Le Centre de formation supérieur de l'IFM (Institut français de Maurice) est désormais le représentant de Great Place to Work et son responsable marketing, Pierre Fournier, est son consultant senior pour Maurice, La Réunion, Madagascar.

 

Vingt pour cent des salariés français victimes de « burn-out »
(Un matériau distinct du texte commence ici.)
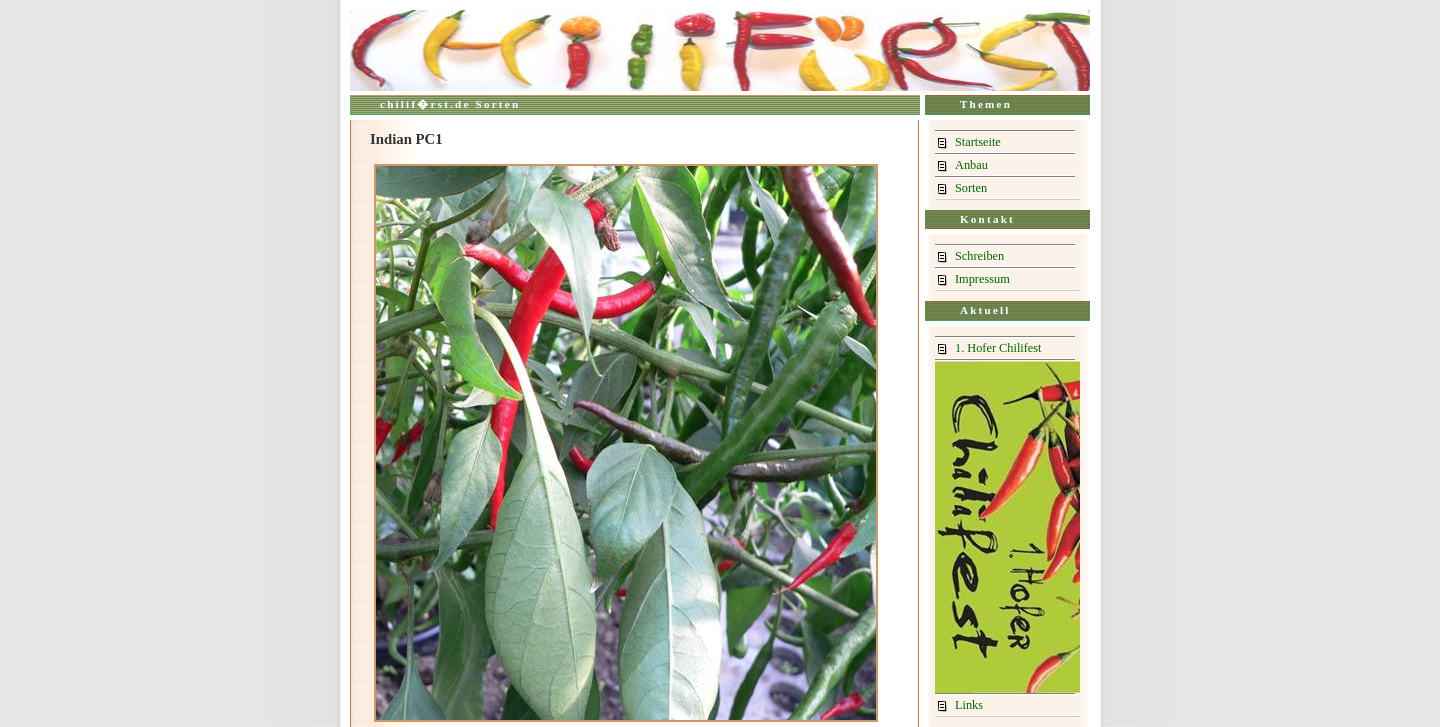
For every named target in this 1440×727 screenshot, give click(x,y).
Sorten (971, 188)
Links (969, 705)
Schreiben (979, 256)
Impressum (982, 279)
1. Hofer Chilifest (998, 348)
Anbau (971, 165)
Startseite (978, 142)
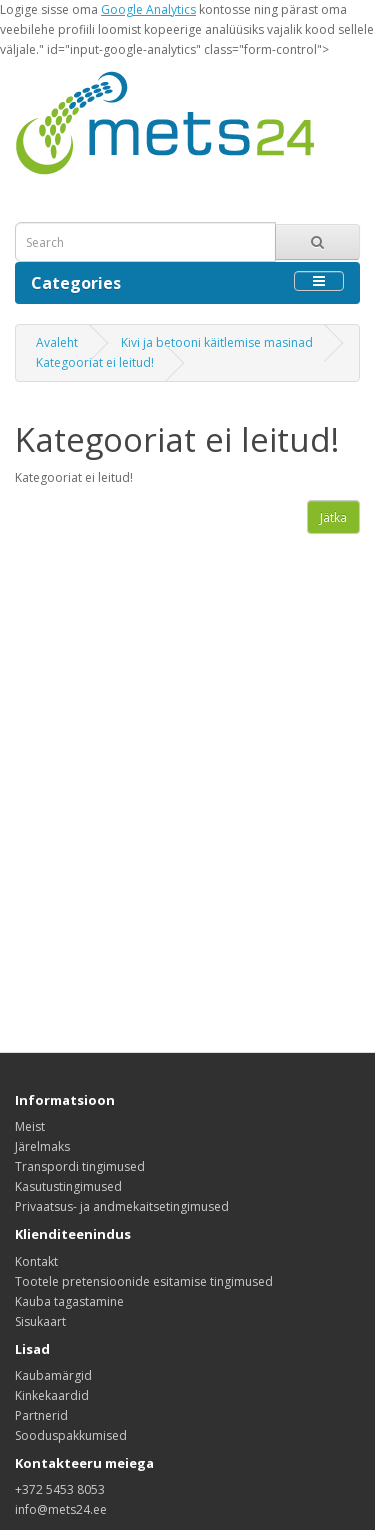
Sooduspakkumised (71, 1435)
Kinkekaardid (52, 1395)
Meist (30, 1126)
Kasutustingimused (68, 1186)
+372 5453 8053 (60, 1489)
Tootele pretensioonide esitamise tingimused (144, 1281)
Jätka (333, 517)
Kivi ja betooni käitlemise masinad (217, 342)
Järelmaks (42, 1146)
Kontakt (36, 1261)
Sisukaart (40, 1321)
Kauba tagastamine (69, 1301)
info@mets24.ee (61, 1509)
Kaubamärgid (53, 1375)
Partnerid (41, 1415)
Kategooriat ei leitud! (95, 362)
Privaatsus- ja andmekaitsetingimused (122, 1206)
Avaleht (57, 342)
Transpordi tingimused (80, 1166)
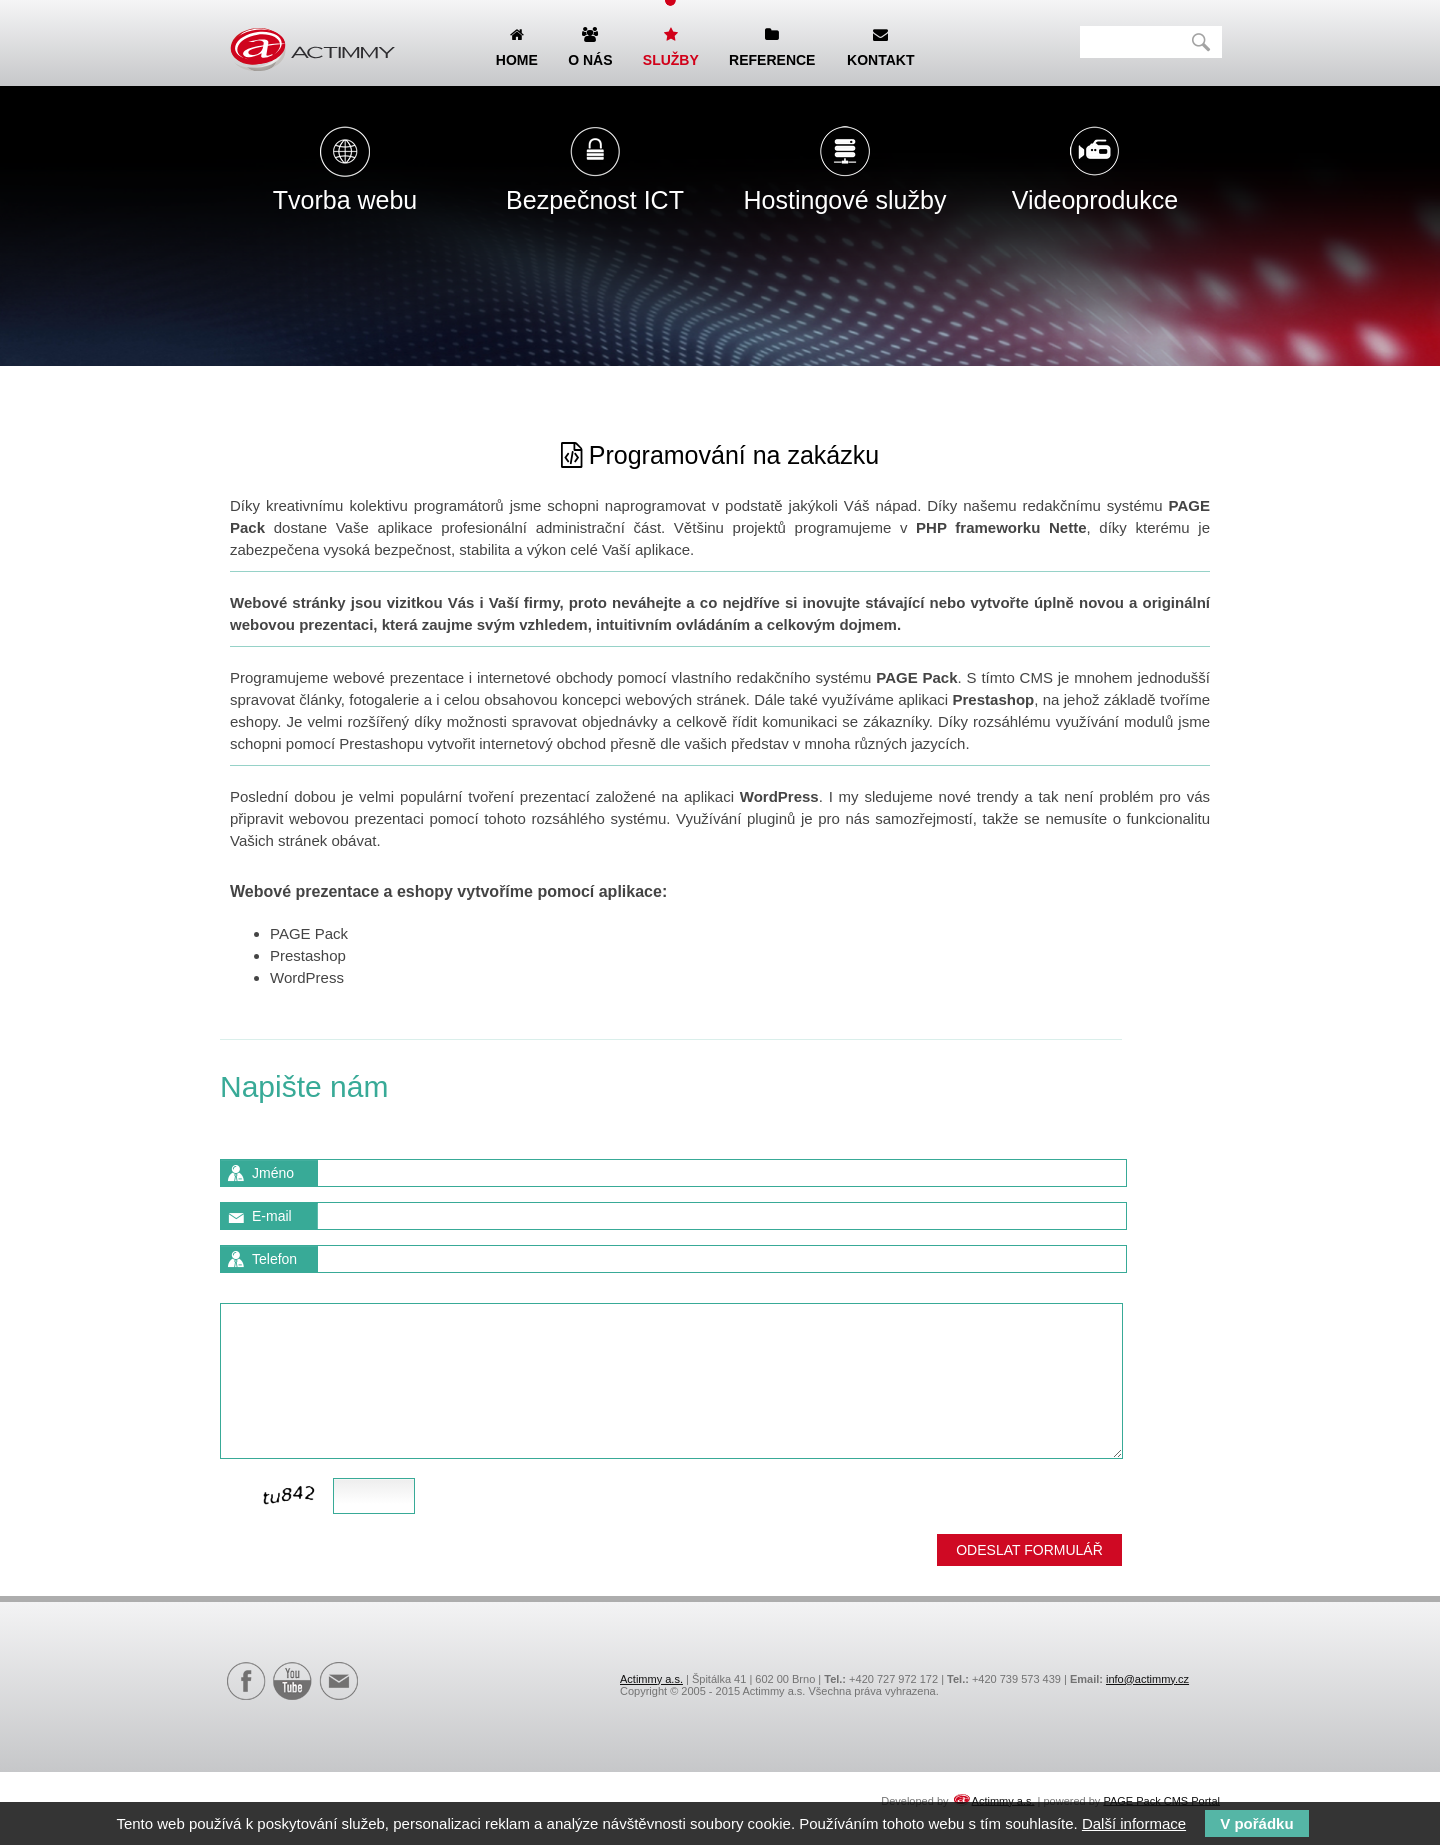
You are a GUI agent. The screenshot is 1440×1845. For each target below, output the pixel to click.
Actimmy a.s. (651, 1679)
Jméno (273, 1173)
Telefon (274, 1259)
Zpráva (274, 1287)
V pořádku (1256, 1823)
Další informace (1134, 1823)
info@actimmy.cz (1147, 1679)
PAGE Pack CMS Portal (1161, 1800)
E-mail (272, 1216)
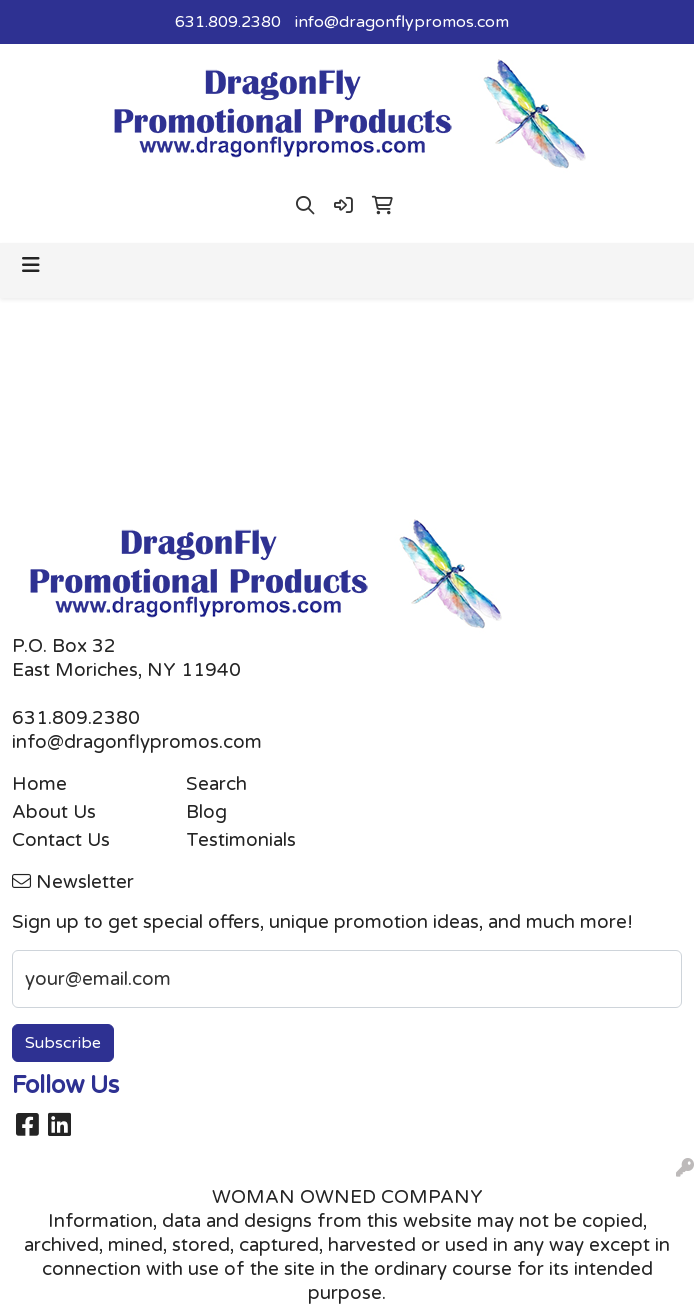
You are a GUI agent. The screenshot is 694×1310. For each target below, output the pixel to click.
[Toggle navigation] (31, 265)
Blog (206, 812)
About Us (54, 812)
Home (39, 784)
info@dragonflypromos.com (402, 22)
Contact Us (61, 840)
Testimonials (241, 840)
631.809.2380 (228, 22)
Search (216, 784)
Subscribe (63, 1043)
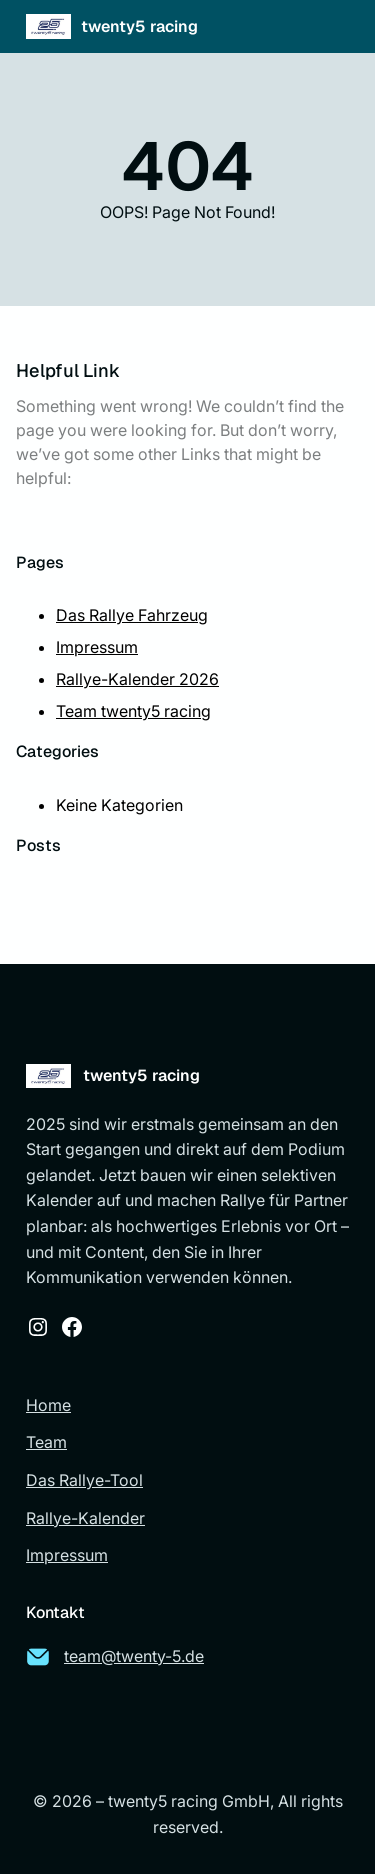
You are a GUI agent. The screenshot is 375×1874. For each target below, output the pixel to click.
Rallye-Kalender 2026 (137, 679)
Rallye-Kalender (85, 1518)
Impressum (97, 647)
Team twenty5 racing (133, 711)
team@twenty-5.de (134, 1656)
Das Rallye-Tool (84, 1480)
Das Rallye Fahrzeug (132, 615)
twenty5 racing (139, 26)
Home (48, 1405)
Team (46, 1442)
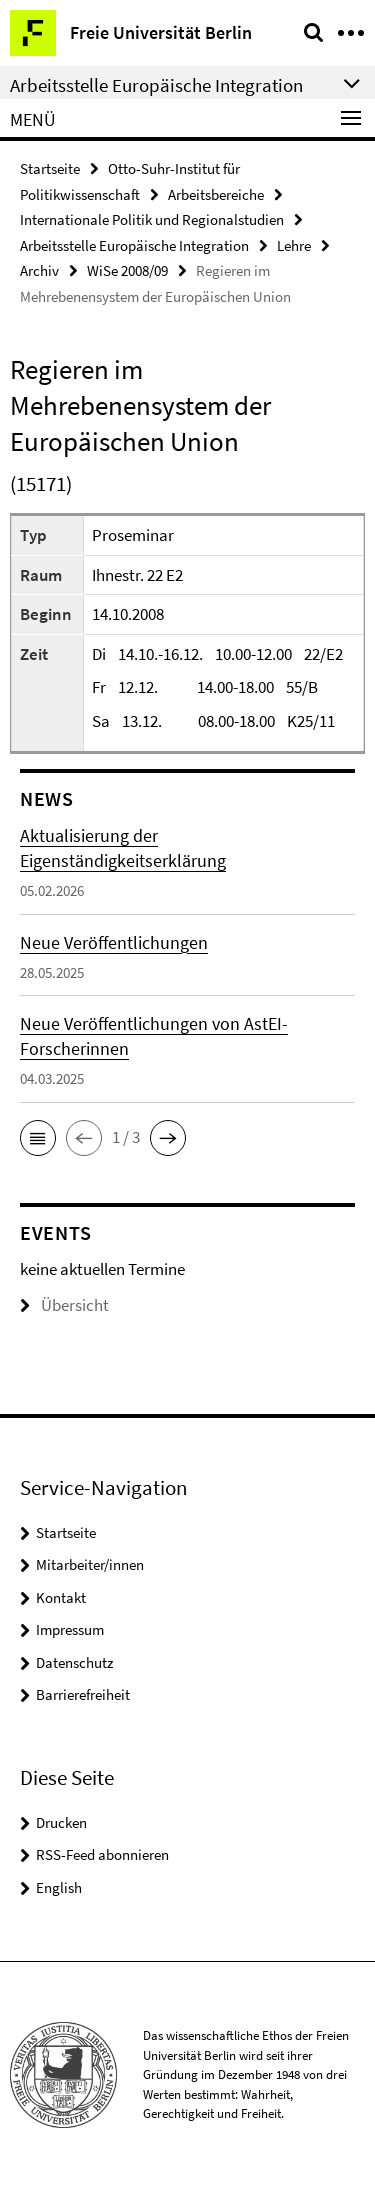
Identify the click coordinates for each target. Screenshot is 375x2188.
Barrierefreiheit (83, 1694)
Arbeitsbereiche (216, 194)
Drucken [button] (61, 1822)
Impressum (70, 1629)
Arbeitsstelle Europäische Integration (134, 245)
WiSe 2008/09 (127, 270)
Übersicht (64, 1305)
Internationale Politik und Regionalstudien (152, 219)
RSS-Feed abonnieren (102, 1854)
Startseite (50, 168)
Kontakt (61, 1597)
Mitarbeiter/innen (90, 1564)
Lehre (294, 245)
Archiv (39, 270)
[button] (38, 1138)
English (59, 1887)
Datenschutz (74, 1662)
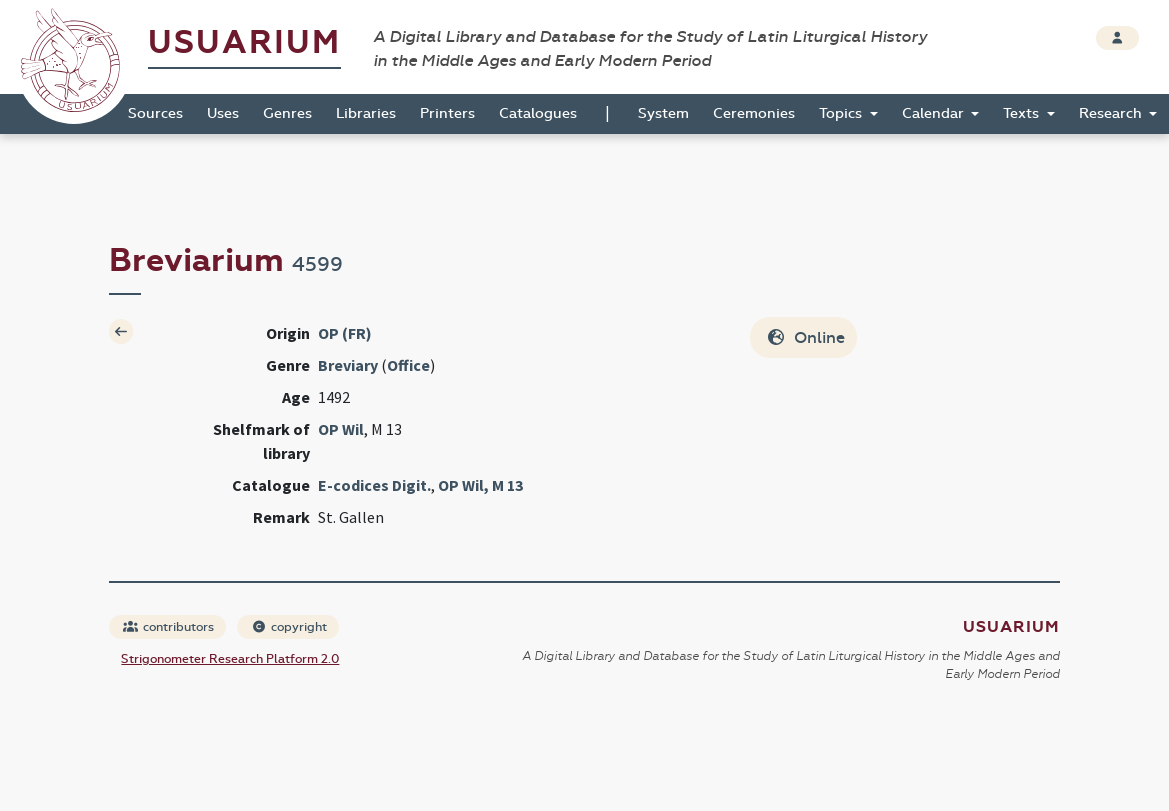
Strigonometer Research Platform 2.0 (230, 659)
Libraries (366, 113)
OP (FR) (345, 333)
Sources (155, 113)
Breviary (348, 365)
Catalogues (538, 113)
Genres (287, 113)
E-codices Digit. (374, 485)
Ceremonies (754, 113)
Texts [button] (1023, 113)
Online (805, 337)
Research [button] (1112, 113)
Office (408, 365)
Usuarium (244, 42)
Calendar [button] (935, 113)
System (663, 113)
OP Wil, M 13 (480, 485)
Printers (447, 113)
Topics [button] (842, 113)
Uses (223, 113)
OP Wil (341, 429)
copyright (289, 627)
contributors (168, 627)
L’Institut Great Place to Work a présenté en janvier 2015 la deuxième édition de son étude sur le bien-être au travail. Menée avec l’Institut Think auprès d’un échantillon de 1 000 salariés représentatifs de la population active française, issus d‘entreprises et d’administrations de toutes tailles et de tous secteurs, l’étude révèle un état d’esprit général teinté d’un pessimisme ambiant : management, convivialité, perspectives d’évolution… Le constat est édifiant : un salarié sur deux déclare être confronté, soit directement, soit pour un proche, à une situation de « burn-out » (arrêt de travail soudain suite à un épuisement lié aux conditions de travail). Et presque deux salariés sur dix avouent être concernés personnellement par un « burn-out ». Cette maladie professionnelle est donc très présente en entreprise et touche particulièrement les professions intermédiaires, les cadres et les managers (56 %), ainsi que les femmes (53 %) et les salariés dont l’âge se situe entre 45 et 54 ans (53 %). À noter aussi que 58 % des salariés français interrogés se montrent pessimistes à propos du contexte économique et du marché de l’emploi de leur secteur, contre 51 % en 2013. Leur regard sur leur évolution professionnelle au sein de l’entreprise reste stable par rapport à 2013, mais ils sont de moins en moins nombreux à croire à une reprise économique rapide en France (83 % vs 77 % en 2013). La crise ne touche pas seulement le moral des salariés. Parmi les trois quarts de cette population active qui la ressent, elle alourdit également la charge de travail (40 %), enterre les espoirs de carrière (36 %) et incite les salariés à plus d’immobilisme (32 %). Concernant les conditions de travail, ils sont 56 % à trouver qu’elles ont évolué de manière négative ces trois dernières années.